# ATI Radeon HD 3600 Problem, kann keine Games starten :(



## freestyloo (31. März 2012)

Hallo,

ich habe die o.g. Grafikkarte schon länger, so 1 jahr, hat immer alles super funktioniert.
Aber letztens hab ich mir Penumbra insterliert und wenn ich es gestartet habe, stürzte es ab und zeigte mir eventuelle Fehler an!
Also hab ich mir gleich nen neuen Grafikkartentreiber geholt und insterliert. Und dan ging das Spiel immer noch nicht und habe mir für das Spiel ein pAtch geholt und dan gings.

So jetzt zum Problem:
Das Game Penumbra läuft einwandfrei nur dan wollte ich etwas anderes Spielen und was passiert es startet und stürtzt direckt ab! 
Und das ist mit allen Games die ich habe  Außer Penumbra!
So jetzt weiß ich nicht woran das liegt, vielleicht am Penumbra Patch das der meine Grafikeinstellung komplett umgekrempelt hat oder vielleicht am Grafikkartentreiber! Also ich geh davon aus das ich die Grafikkarte wieder richtig einstellen muss, aber ich weiß nicht wie das geht! Achja, bei einen Game zeigt der mir sogar an,wenn ich es starte, dass keine 3D Hardware insterliert ist!!! 

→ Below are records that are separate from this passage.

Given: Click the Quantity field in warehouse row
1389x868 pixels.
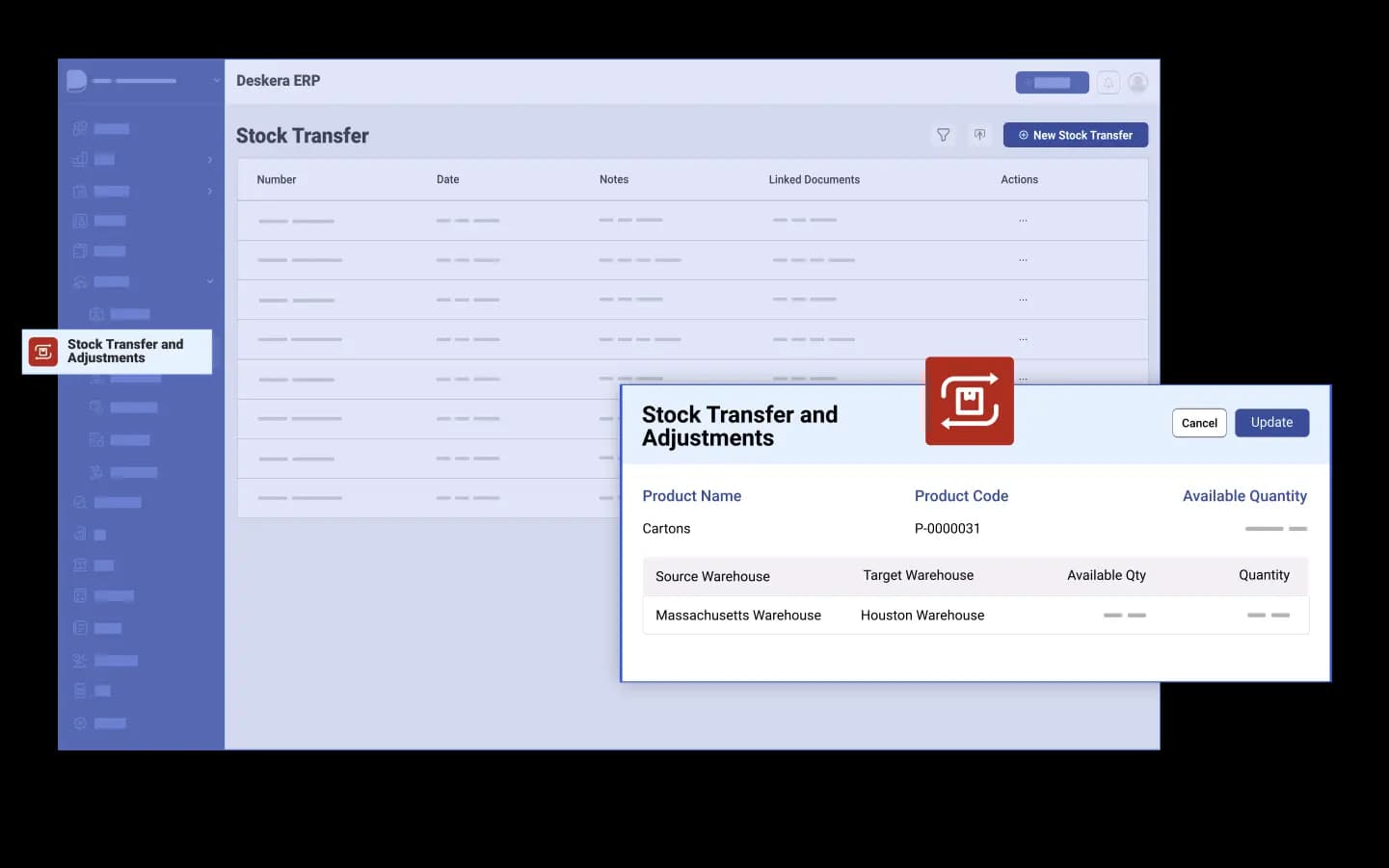Looking at the screenshot, I should 1268,615.
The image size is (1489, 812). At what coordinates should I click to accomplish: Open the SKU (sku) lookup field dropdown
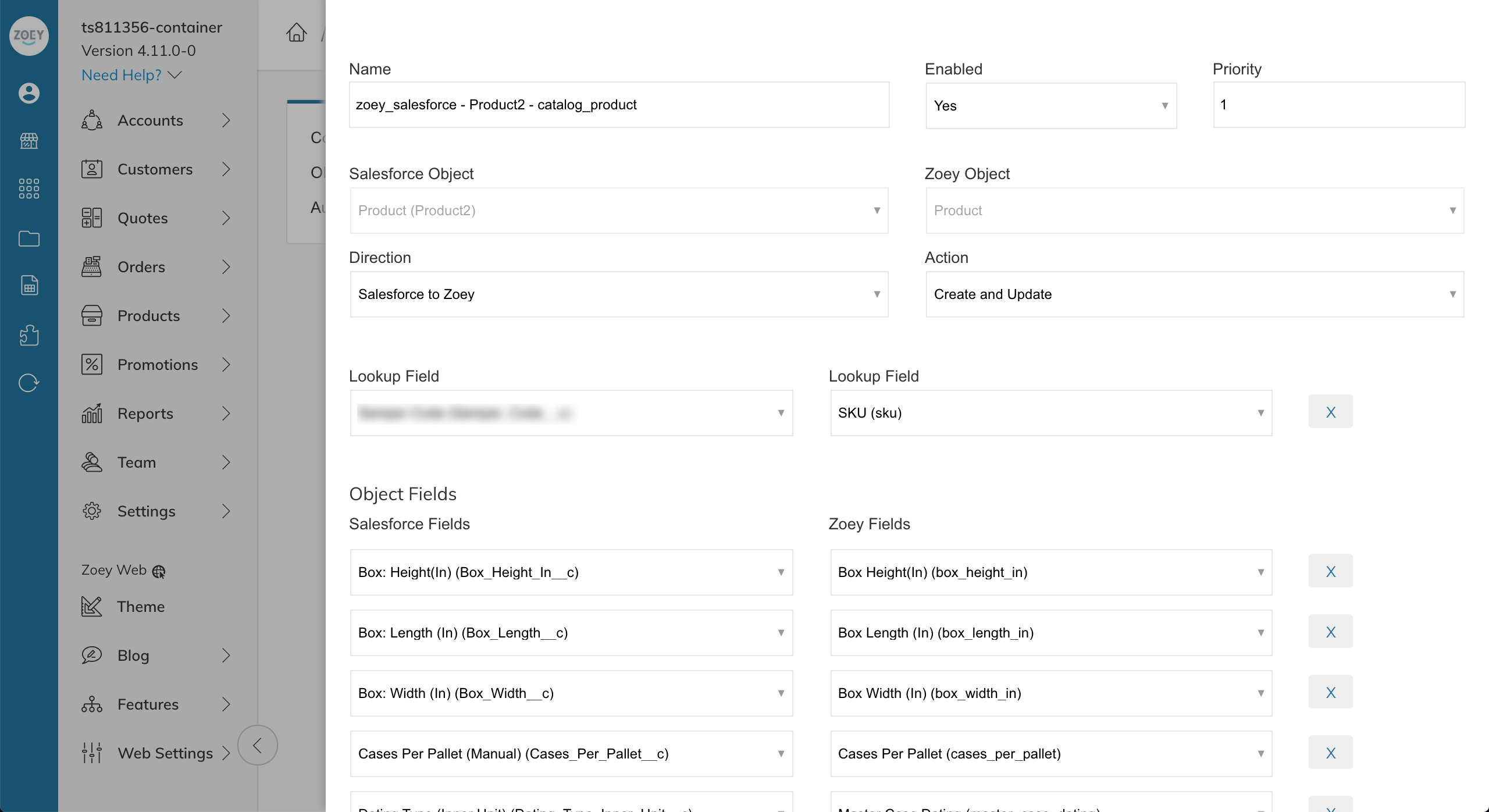[x=1051, y=413]
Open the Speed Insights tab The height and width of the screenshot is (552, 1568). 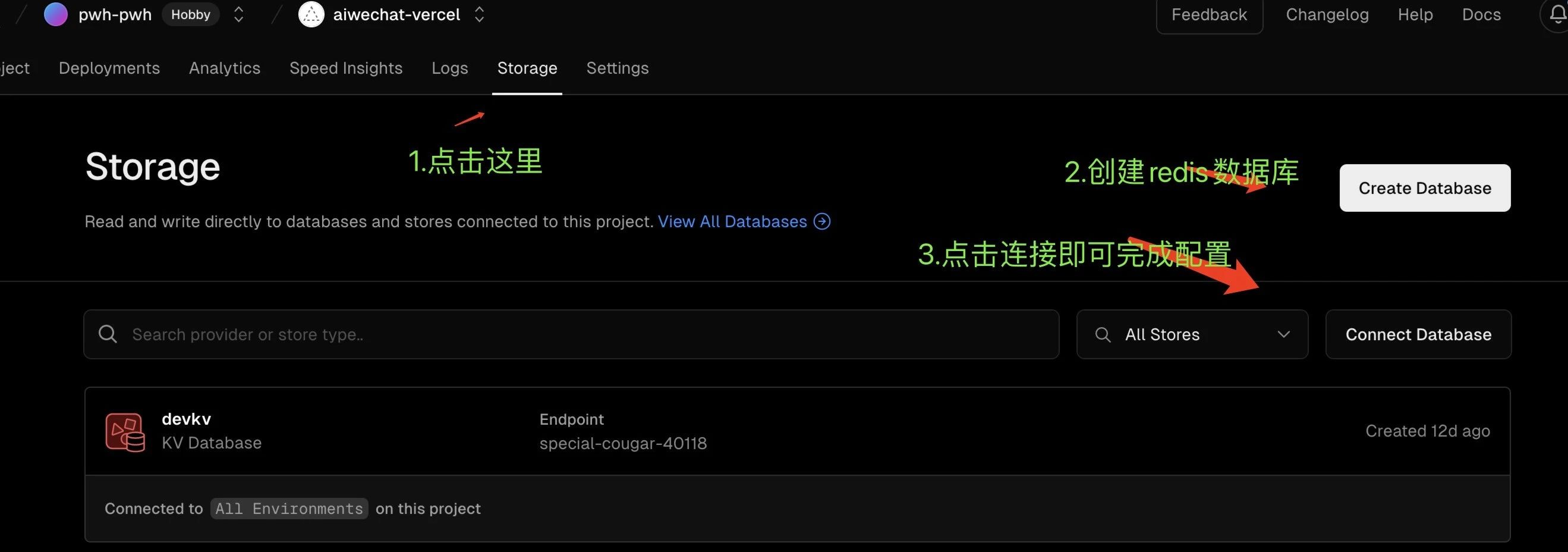(x=346, y=68)
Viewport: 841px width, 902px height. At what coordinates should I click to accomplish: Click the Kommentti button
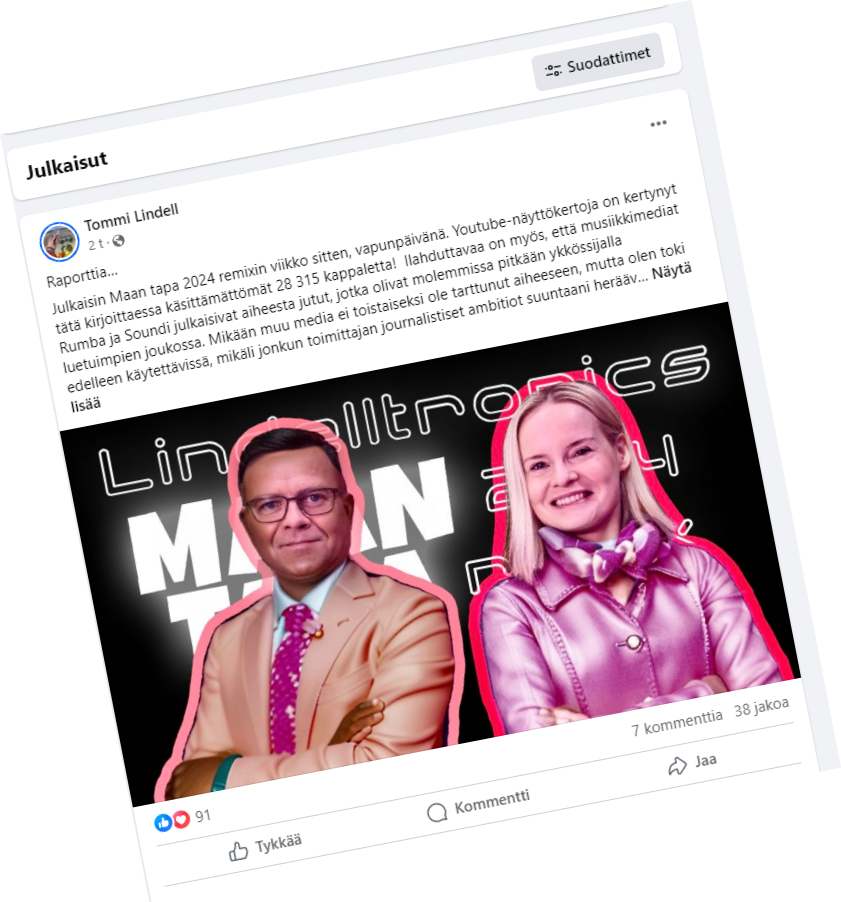(479, 804)
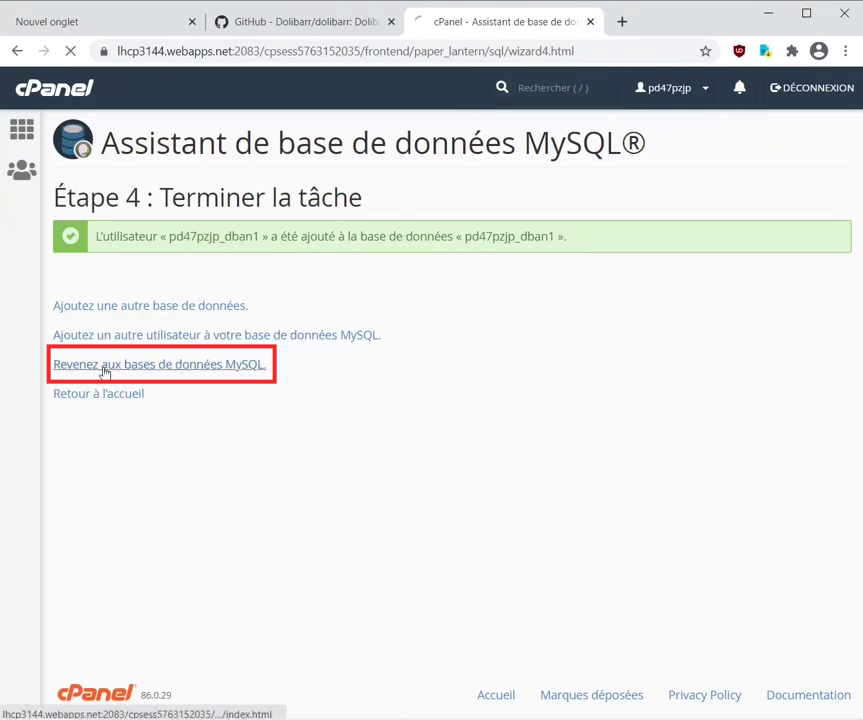The width and height of the screenshot is (863, 720).
Task: Open the browser extensions puzzle icon
Action: tap(792, 51)
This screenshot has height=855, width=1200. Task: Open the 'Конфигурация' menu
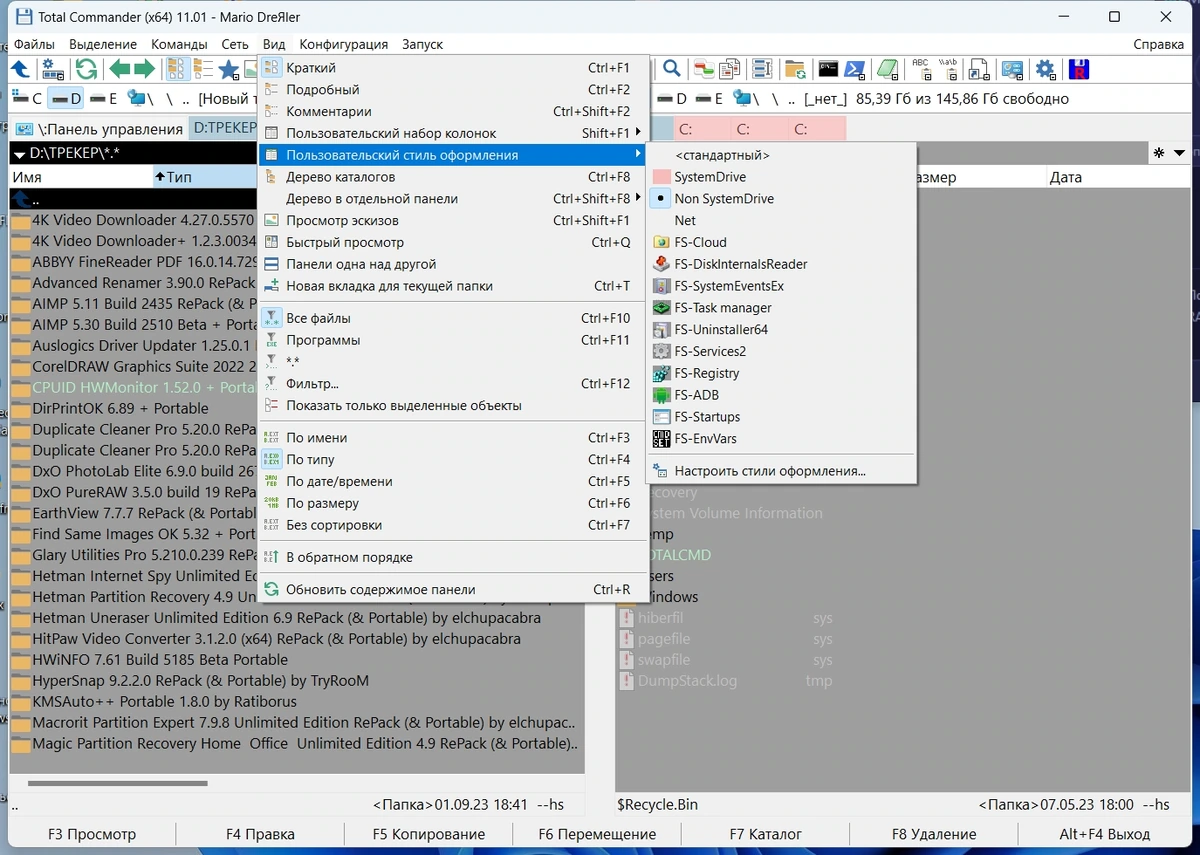pos(344,44)
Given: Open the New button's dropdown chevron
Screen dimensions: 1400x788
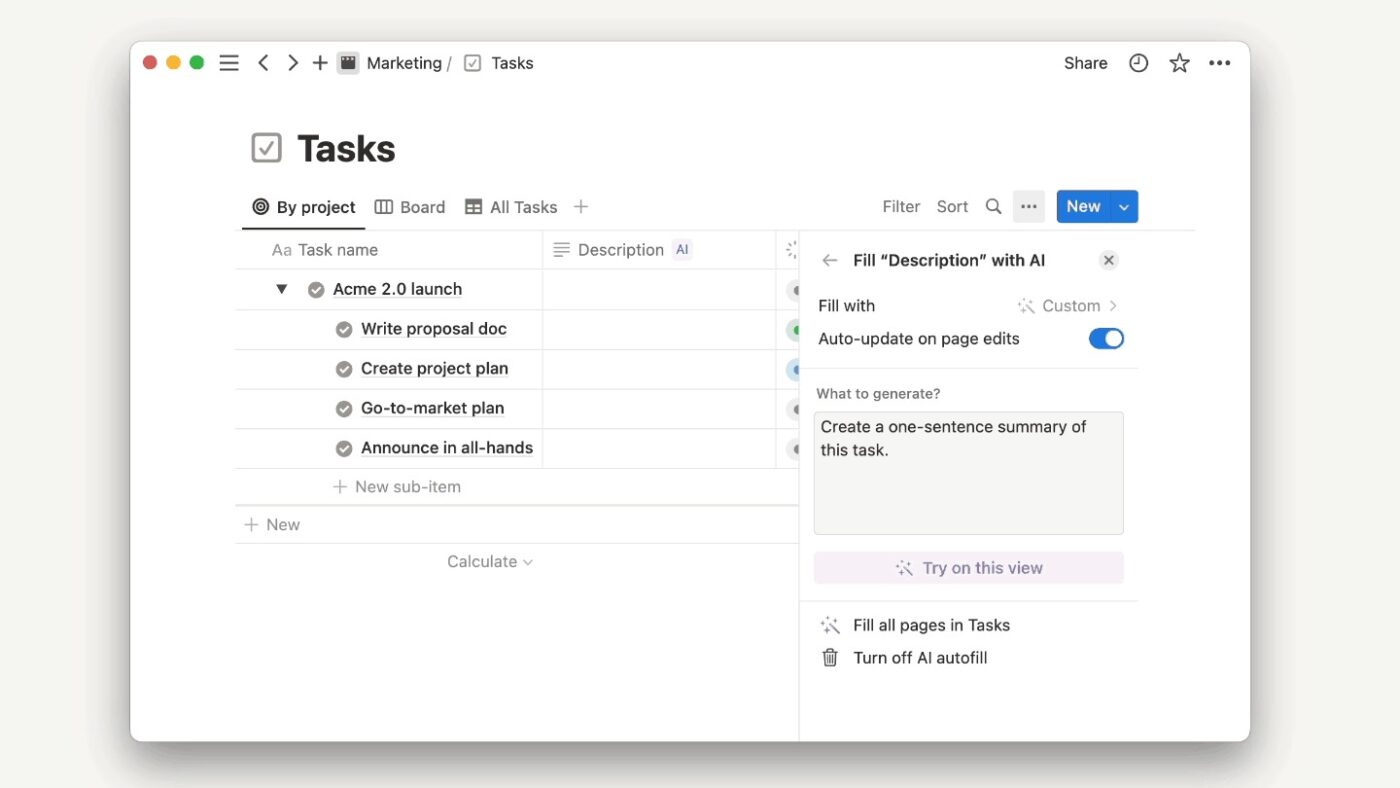Looking at the screenshot, I should (1123, 206).
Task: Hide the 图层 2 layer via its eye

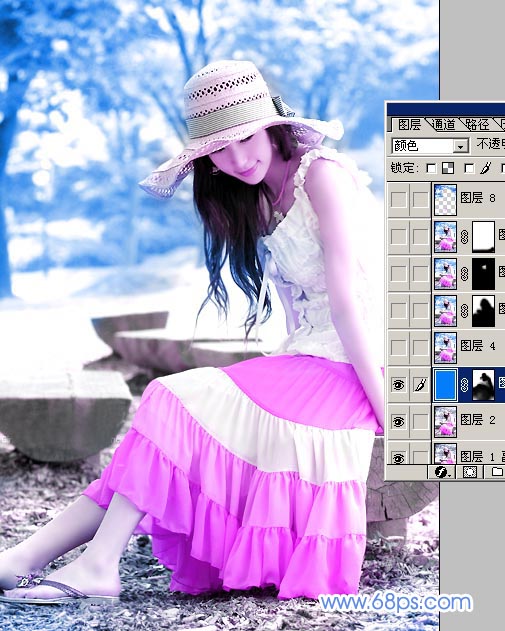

Ich bitte dringenst um eure Hilfe!!!

Gruß freestyloo


----------



## Lukecheater (31. März 2012)

Sind alle Treiber aktuell, auch für Board, Sound, etc.? Gibt es neue Versionen fürs Bios? Was für ein Netzteil hast du, was leistet das?


----------



## tapferertoaser (31. März 2012)

hast du treiber richtig deinstalliert und installiert ?
wie ist deine restliche hardware ?
hast du schon eine systemwiederherstellung durchgeführt ?


----------



## freestyloo (31. März 2012)

tapferertoaser schrieb:


> hast du treiber richtig deinstalliert und installiert ?
> wie ist deine restliche hardware ?
> hast du schon eine systemwiederherstellung durchgeführt ?


 

Den Treiber habe ich richtig insterliert und meine hardware:
ATI Radeon HD 3600
AMD Atlon 64 x2 (2x3.0 GHz)
4 GB RAM
Windows XP
Sound on Bord (also keine soundkarte)

Also ne Systemwiederherstellung habe ich noch nicht durchgeführt, ehrlich gesagt habe ich auch keine ahnung wie das geht ^^ Also an der Hardware kanns nicht liegen hat vor den Penumbra und Grafikkartentreiber ja alles super funktioniert.


----------



## tapferertoaser (31. März 2012)

ok hast du vllt. den falschen treiber benutzt und systemwiederherstellung bei xp puh guck da ma : Systemwiederherstellung - Backup - Windows XP


----------



## Lukecheater (31. März 2012)

Lukecheater schrieb:


> Sind alle Treiber aktuell, auch für Board, Sound, etc.? Gibt es neue Versionen fürs Bios? Was für ein Netzteil hast du, was leistet das?


 
Ich frage nochmal: Hast du auch die anderen Treiber mal neu installiert? Hast du schonmal nachgeschaut ob es ein Bios-update gibt? Und welches Netzteil hast du bzw. wie viel Leistung hat das?


----------



## tapferertoaser (31. März 2012)

dazu fällt mir noch ein mach doch mal ein bios reset


----------



## freestyloo (1. April 2012)

tapferertoaser schrieb:


> dazu fällt mir noch ein mach doch mal ein bios reset


 

Nen Bios reset?
Aba das kann doch auch nach hinten losgehen, ich meine das nachher garnichts mehr geht


----------



## tapferertoaser (1. April 2012)

freestyloo schrieb:


> Nen Bios reset?
> Aba das kann doch auch nach hinten losgehen, ich meine das nachher garnichts mehr geht



dachte ich auch erst aber von einem fachmann weiß ich das es ungefährlich ist und falls es doch nicht geht : "Einfach den PC von der Steckdose trennen, BIOS Batterie raus und 30s warten und alles wieder zusammen bauen/ stecken und es läuft in 99% der Fällen wieder."


----------



## Lukecheater (1. April 2012)

CMOS Reset ist völlig unbedenklich. Einfach Batterie rausnehmen etwas warten und wieder reinstecken.
Hast du denn mittlerweile mal alle Treiber neu installiert? Damit sind auch alle Treiber des Mainboards gemeint und Soundtreiber.
Hast du mal auf der Homepage vom Mainboard nach einem Bios-Update gesucht?
Du hast immer noch nicht diein komplettes System gepostet! Bitte poste die Daten deines Netzteils, damit dieses als Fehlerquelle ausgeschlossen werden kann!


----------